Hulegu rested for that night in a roadside inn, chewing his food slowly and wishing only that the Moslems would turn their considerable ingenuity to alcohol. He had tasted their coffee and found it bitter in comparison, not a drink for a man at all. His stocks of wine and airag had long gone and until they found a new supply, his army was running dry, making the men irritable and short-tempered. Hulegu knew he would have to import a few hundred families to make the fiery spirit he had enjoyed from childhood. With that small reservation, he was pleased with the lands he had won for himself. His sons would have a khanate and Mongke would honour him.
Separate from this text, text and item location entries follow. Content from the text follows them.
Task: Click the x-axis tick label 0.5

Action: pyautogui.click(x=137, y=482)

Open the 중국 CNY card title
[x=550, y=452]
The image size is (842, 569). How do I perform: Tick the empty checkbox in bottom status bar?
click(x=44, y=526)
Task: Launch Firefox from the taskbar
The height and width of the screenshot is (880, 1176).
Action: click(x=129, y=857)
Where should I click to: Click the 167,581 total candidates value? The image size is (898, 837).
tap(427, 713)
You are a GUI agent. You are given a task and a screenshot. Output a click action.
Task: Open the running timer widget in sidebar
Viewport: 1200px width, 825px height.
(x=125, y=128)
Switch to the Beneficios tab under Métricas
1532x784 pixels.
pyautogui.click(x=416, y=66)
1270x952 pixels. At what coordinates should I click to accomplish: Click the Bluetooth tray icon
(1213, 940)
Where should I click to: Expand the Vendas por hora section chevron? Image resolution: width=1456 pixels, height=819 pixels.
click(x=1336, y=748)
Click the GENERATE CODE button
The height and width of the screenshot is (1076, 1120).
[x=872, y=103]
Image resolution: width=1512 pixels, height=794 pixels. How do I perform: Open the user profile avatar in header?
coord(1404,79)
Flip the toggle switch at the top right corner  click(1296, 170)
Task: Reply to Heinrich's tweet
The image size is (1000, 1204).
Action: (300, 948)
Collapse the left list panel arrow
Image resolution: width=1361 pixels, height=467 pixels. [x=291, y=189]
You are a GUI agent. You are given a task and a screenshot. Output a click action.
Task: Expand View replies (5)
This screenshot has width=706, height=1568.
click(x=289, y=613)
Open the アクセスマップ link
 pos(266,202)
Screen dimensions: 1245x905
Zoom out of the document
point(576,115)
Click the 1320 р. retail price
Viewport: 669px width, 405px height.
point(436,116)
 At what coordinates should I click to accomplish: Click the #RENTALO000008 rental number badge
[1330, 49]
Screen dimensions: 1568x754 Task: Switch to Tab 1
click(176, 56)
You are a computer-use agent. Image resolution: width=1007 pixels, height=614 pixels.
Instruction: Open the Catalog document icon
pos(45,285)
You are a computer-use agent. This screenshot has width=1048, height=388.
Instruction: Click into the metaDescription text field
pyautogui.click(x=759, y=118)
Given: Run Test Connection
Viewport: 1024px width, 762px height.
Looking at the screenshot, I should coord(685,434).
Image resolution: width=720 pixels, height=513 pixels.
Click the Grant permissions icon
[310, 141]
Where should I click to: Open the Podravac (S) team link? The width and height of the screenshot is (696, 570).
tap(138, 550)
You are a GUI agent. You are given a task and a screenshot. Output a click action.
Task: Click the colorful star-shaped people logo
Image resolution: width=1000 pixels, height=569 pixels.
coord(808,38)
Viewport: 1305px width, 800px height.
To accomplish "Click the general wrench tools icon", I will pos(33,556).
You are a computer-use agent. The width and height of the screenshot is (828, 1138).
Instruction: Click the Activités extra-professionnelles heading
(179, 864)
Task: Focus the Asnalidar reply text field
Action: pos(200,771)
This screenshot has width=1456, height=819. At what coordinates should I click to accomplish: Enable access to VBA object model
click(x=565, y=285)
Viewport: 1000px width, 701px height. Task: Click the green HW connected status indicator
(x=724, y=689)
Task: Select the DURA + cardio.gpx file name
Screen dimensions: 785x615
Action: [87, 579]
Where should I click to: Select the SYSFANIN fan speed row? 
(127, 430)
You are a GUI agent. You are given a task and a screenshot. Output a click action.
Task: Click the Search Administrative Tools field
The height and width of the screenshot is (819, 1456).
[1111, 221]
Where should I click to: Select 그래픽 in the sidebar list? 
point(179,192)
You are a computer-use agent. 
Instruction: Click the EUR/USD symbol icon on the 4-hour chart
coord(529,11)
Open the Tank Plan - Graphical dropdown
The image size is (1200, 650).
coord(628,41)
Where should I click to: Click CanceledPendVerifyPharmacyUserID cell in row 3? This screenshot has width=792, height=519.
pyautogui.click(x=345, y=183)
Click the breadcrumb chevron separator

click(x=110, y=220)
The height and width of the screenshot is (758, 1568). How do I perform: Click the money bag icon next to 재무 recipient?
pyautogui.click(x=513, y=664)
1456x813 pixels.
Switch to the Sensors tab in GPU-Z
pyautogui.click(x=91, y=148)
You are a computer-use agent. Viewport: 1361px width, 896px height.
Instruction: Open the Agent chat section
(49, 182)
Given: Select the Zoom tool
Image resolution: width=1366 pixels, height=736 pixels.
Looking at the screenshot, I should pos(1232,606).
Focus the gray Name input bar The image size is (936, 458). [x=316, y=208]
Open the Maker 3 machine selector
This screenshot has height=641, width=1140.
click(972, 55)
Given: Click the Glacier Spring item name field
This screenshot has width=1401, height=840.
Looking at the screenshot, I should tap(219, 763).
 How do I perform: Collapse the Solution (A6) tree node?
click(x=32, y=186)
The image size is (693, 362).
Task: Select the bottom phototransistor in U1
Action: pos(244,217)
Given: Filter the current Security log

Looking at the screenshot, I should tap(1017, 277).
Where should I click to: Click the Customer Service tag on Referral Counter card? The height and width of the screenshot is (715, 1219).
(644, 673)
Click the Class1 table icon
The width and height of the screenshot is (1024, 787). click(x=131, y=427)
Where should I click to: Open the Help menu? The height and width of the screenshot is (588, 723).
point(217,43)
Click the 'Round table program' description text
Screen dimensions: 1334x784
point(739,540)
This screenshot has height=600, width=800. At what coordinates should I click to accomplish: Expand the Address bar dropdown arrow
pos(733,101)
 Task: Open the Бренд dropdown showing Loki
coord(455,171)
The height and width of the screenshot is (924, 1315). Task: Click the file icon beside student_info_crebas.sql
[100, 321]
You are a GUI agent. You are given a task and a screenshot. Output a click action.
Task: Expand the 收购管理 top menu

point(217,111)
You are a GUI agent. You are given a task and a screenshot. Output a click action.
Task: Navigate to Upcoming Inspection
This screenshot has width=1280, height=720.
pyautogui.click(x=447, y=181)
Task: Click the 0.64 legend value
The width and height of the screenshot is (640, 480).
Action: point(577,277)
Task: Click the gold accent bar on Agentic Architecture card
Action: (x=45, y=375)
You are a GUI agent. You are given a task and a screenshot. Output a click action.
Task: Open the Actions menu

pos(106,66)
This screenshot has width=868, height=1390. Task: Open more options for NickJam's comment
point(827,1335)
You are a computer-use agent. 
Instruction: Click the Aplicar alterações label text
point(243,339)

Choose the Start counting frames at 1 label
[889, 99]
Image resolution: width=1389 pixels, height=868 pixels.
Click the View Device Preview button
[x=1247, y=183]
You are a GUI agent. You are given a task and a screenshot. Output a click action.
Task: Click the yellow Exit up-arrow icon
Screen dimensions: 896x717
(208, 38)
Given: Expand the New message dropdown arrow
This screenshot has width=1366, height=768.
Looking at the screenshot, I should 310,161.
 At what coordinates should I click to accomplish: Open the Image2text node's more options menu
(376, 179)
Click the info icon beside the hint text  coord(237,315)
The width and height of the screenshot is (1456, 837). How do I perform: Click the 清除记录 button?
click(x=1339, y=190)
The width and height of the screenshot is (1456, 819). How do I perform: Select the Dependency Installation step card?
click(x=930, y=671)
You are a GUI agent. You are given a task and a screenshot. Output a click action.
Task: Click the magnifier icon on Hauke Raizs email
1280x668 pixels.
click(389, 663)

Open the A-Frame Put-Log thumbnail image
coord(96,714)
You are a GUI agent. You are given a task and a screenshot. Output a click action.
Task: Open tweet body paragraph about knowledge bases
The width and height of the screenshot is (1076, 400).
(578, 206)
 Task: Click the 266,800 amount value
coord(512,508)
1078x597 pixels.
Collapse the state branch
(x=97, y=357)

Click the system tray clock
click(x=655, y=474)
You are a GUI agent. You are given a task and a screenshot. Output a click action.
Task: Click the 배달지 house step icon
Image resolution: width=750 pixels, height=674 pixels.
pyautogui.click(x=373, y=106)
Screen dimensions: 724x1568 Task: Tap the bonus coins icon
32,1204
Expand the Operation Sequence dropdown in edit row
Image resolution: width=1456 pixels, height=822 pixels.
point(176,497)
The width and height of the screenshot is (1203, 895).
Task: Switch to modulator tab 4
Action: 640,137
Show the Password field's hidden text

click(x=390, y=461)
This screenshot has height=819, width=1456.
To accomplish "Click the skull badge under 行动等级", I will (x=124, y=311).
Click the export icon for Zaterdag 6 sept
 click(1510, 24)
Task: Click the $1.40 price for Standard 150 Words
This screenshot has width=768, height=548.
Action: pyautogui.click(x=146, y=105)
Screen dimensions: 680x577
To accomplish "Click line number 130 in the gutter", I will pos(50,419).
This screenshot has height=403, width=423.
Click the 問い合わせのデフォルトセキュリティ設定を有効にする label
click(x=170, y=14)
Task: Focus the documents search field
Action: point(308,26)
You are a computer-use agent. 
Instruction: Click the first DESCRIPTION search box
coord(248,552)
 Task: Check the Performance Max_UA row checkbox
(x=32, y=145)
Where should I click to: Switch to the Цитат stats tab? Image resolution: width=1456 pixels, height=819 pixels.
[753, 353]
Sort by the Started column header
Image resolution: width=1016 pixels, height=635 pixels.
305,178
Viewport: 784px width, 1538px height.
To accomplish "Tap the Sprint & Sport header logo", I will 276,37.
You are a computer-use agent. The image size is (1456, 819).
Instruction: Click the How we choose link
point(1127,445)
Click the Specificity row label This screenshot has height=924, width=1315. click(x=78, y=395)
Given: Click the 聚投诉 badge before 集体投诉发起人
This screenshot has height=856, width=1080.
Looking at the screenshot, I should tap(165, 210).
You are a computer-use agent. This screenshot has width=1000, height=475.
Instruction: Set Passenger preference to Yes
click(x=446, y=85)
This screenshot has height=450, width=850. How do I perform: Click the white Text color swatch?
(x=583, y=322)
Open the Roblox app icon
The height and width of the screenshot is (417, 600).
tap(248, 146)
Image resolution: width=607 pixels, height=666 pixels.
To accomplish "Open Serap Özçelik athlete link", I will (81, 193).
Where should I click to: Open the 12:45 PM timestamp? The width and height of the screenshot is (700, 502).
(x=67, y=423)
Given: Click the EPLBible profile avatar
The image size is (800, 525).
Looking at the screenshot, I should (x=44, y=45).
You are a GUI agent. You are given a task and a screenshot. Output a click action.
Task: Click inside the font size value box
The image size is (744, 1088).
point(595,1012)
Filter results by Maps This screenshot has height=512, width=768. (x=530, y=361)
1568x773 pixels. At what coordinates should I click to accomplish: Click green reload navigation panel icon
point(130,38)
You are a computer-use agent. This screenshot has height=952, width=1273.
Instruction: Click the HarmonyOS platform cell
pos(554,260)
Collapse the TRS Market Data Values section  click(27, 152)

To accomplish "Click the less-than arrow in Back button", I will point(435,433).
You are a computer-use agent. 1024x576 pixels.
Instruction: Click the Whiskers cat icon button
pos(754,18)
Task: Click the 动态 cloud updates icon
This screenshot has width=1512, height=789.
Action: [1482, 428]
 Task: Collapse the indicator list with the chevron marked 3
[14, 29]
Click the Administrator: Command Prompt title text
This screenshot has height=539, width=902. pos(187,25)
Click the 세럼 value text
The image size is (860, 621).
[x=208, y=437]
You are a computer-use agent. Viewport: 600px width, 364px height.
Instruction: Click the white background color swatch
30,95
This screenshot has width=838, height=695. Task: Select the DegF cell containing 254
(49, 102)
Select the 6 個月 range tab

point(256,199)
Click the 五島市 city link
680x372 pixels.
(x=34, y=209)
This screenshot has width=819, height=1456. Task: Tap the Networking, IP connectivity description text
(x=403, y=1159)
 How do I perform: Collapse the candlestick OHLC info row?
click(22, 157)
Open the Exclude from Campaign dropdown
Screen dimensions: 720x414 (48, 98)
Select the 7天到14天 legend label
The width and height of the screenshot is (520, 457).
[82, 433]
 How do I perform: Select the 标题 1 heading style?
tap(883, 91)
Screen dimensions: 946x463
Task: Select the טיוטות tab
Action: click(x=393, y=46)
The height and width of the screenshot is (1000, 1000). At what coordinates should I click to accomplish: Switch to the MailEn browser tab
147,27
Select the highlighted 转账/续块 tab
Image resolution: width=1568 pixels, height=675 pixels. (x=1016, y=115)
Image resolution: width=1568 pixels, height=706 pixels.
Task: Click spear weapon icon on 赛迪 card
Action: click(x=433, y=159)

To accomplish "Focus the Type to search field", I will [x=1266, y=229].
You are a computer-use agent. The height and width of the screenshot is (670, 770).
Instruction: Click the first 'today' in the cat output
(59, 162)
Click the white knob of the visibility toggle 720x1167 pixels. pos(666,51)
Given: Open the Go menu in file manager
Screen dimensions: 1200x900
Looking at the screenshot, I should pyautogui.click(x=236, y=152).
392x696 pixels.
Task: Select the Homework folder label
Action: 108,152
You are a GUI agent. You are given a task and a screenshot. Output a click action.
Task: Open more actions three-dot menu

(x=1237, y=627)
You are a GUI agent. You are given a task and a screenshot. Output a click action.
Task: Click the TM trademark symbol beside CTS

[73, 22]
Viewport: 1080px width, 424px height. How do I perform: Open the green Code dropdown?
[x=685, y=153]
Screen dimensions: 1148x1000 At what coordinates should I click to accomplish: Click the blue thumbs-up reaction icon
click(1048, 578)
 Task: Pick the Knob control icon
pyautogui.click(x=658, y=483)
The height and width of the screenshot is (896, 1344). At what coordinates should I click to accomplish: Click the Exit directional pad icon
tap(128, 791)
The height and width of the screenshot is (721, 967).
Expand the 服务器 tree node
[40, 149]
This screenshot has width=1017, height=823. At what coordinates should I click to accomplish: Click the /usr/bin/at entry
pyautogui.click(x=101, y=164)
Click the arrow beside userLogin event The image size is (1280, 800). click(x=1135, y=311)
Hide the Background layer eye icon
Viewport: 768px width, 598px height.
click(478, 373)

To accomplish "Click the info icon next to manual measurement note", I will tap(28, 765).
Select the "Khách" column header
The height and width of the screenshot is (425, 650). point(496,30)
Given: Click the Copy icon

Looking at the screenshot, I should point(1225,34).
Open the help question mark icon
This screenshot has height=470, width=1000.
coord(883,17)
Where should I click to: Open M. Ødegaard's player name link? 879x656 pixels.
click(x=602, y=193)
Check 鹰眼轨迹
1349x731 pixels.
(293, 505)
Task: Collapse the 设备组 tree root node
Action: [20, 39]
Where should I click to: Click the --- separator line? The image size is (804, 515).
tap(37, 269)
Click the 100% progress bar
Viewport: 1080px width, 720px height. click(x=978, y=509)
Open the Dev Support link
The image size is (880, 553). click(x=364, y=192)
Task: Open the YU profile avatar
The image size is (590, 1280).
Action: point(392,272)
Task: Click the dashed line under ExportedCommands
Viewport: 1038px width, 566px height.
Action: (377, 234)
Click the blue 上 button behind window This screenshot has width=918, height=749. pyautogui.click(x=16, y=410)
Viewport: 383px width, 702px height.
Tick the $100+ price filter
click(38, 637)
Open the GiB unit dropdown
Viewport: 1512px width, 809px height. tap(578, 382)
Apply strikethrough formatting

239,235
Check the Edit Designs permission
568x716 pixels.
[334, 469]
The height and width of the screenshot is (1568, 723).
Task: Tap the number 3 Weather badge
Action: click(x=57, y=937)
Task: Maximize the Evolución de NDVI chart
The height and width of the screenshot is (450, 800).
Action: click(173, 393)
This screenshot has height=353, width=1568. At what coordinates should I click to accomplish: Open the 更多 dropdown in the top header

Hulegu chuckled wearily to himself as he ate. It was strange how he still looked for Mongke’s approval. At their age, a difference of just a few years should not have mattered, but somehow it did. He emptied a glass of some fruit drink, grimacing at the sickly sweetness, with an aftertaste of metal.
‘A little more, master?’ the servant asked, holding up a jug.
Hulegu waved him away, trying not to think of how good airag would cut the sweetness and make his throat burn. He felt an ache begin in his abdomen and he massaged it with short, blunt fingers. He strained for a time, but there was no wind and the pain increased, sweat breaking out on his face.
‘Bring me water,’ he said, scowling.
The servant smiled. ‘It is too late for that, master. Instead, I have brought you a greeting from Alamut and a peace you surely do not deserve.’
Hulegu gaped at him, then tried to rise. His legs felt weak and he staggered, but he had the strength to shout.
‘Guards! To me!’
He slumped against the table. The door slammed open and two of his men entered with their swords drawn.
‘Hold him,’ Hulegu snarled.
A wave of weakness washed over him and he slid to his knees, pushing two of his fingers deep into his throat. As his men watched in horrified confusion, Hulegu vomited up the contents of his stomach in a great flood. He had eaten well and he heaved again and again, the bitter smell filling the room. Still the pain increased, but his head cleared a little. The servant had not resisted and merely stood between the warriors, watching closely with a worried frown.